During normal aging and in chronic diabetes the excessive accumulation of reactive glucose-protein or glucose-lipid adducts known as advanced glycosylation endproducts (AGEs) has been shown to induce tissue dysfunction, in part through interaction with AGE-specific receptors on monocyte/macrophages and other cells. Recognizing that circulating lymphocytes trafficking through tissues interact with tissue AGEs, we searched for the expression of AGE-binding sites on peripheral blood T lymphocytes.

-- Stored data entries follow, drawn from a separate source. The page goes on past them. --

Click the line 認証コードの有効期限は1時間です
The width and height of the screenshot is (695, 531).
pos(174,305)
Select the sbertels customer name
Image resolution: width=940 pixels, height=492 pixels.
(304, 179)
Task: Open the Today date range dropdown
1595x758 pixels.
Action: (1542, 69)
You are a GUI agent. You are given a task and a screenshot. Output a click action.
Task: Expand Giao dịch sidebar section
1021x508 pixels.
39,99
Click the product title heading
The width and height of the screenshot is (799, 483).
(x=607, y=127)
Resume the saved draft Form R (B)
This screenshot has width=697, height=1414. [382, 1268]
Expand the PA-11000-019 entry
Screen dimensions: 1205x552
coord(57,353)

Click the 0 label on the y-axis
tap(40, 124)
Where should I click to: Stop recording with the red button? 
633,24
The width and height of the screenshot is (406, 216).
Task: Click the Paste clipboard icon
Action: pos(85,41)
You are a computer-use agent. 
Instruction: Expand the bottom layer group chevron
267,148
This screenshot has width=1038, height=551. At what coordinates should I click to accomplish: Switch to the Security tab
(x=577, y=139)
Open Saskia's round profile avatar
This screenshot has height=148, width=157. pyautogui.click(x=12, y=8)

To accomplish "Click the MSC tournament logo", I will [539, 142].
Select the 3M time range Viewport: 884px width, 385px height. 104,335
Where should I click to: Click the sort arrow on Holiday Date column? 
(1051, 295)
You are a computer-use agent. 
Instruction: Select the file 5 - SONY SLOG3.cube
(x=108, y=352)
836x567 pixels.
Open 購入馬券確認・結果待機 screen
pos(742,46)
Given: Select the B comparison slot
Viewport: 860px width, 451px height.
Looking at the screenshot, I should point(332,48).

Resting rat and human T cells bound 125I-AGE-albumin with an affinity of 7.8 x 10(7) M-1, whereas, after stimulation with phytohemagglutinin (PHA) for 48 h, binding affinity increased to 5.8 x 10(8) M-1. Flow cytometric analysis of resting rat T cells using polyclonal antibodies raised against rat liver AGE-binding proteins (p60 and p90) revealed the constitutive expression of both immunoreactivities. The number of resting CD4+ and CD8+ T cells positive for anti-p60 antibody binding (34.2 and 58.5%, respectively) increased to 92 and 90% of cells after 48-h stimulation with PHA. Exposure of PHA-activated T lymphocytes to AGE-albumin enhanced expression of interferon gamma (IFN-gamma) mRNA 10-fold and induced greater elaboration of the mature protein than did exposure to unmodified protein or PHA treatment alone. These data indicate that T cells contain an inducible system of surface receptors for AGE-modified proteins, and that receptor occupancy is linked to lymphokine production. This T cell AGE-receptor system might serve to target lymphocytes to AGE-rich tissues and involve them in the regulation of tissue homeostasis either by assisting in macrophage-dependent clearance of AGE-proteins, or by exerting direct antiproliferative action on mesenchymal cells. Under conditions of excessive AGE-protein and AGE lipid accumulation (e.g., aging and diabetes), enhanced production of AGE-induced IFN-gamma may accelerate immune responses that contribute to tissue injury.